Though he was considered one of the greats by his contemporaries, I never appreciated his poetry, but I'm not one to favor poetry. His poetry seems pretentious or forced, to me.

Twilight said...

mike ~ Ah yes, thanks - I see the date now - those black background blogs can be an irritation to the eyes, so I exit asap!

I quite liked the two poems I posted. I do enjoy poetry reading - all poetry has to be a tad pretentious I guess - that's an inherent part of it, and of poets in general.
If they weren't pretentious they'd write short stories or novels or reports for newspapers. Lol - I should wash my mouth out now!

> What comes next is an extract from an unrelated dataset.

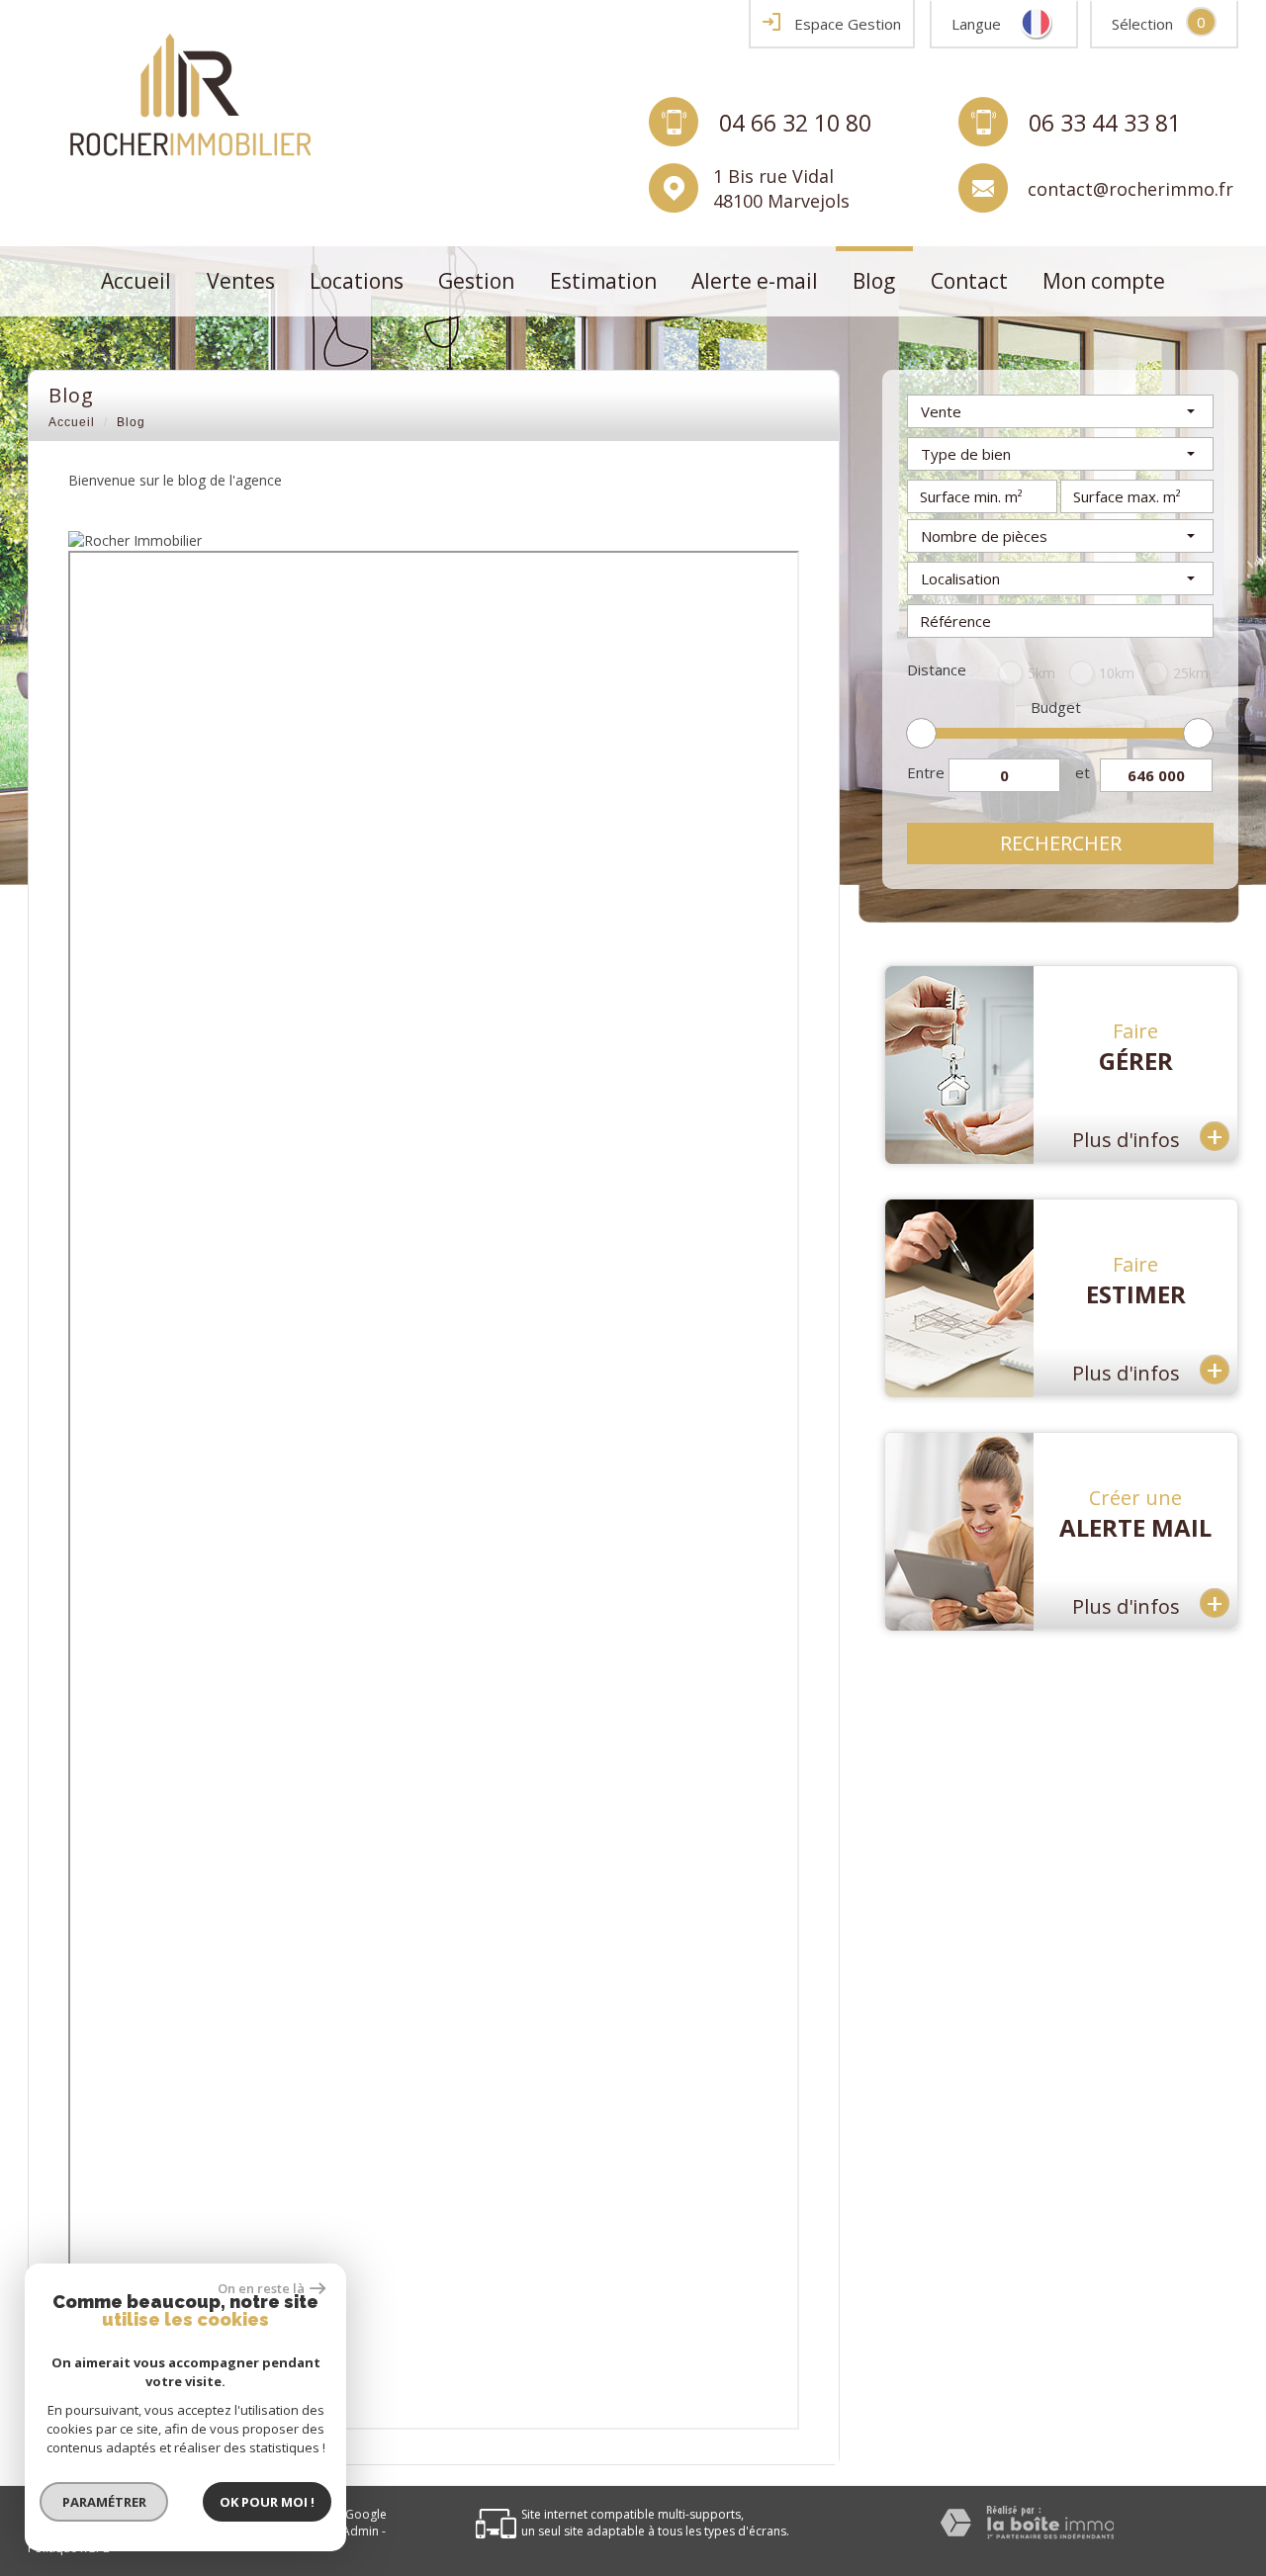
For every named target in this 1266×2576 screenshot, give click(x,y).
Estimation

Thanks for the additional astrological pointers.

mike (again) said...

I've never had the intellect for poetry. Way back when I was in the early grades of school, we often had English assignments to discern the meaning behind various poetry. I inevitably found meaning that didn't exist to others...LOL. I don't think in metaphorical or figurative terms. On occasion, I don't "get" a joke, because I take it literally...only when people laugh that I know I need to decipher. Add to it, I lack cadence of rhythm. I stuttered as a child and I've never been a second language person...I could only take one semester of college Spanish, because I began to apply the rules of Spanish to my native English. I finally completed my college, second language requirement through computer science programming language.

Twilight said...

mike (again) ~ Yes, I do, kind of, understand your take on poetry. I read it, myself, more as though I'm reading song lyrics, first for rhythm, and second for a flimsy veil of meaning. I think some school teachers' demands for finding "hard" meanings in poems does spoil poetry for some readers; that's a shame. I like to find the "feel" and "atmosphere" of a poem rather than a definite meaning...a bit like astrology I guess. Sad, melancholy poems can help through difficult times I've found.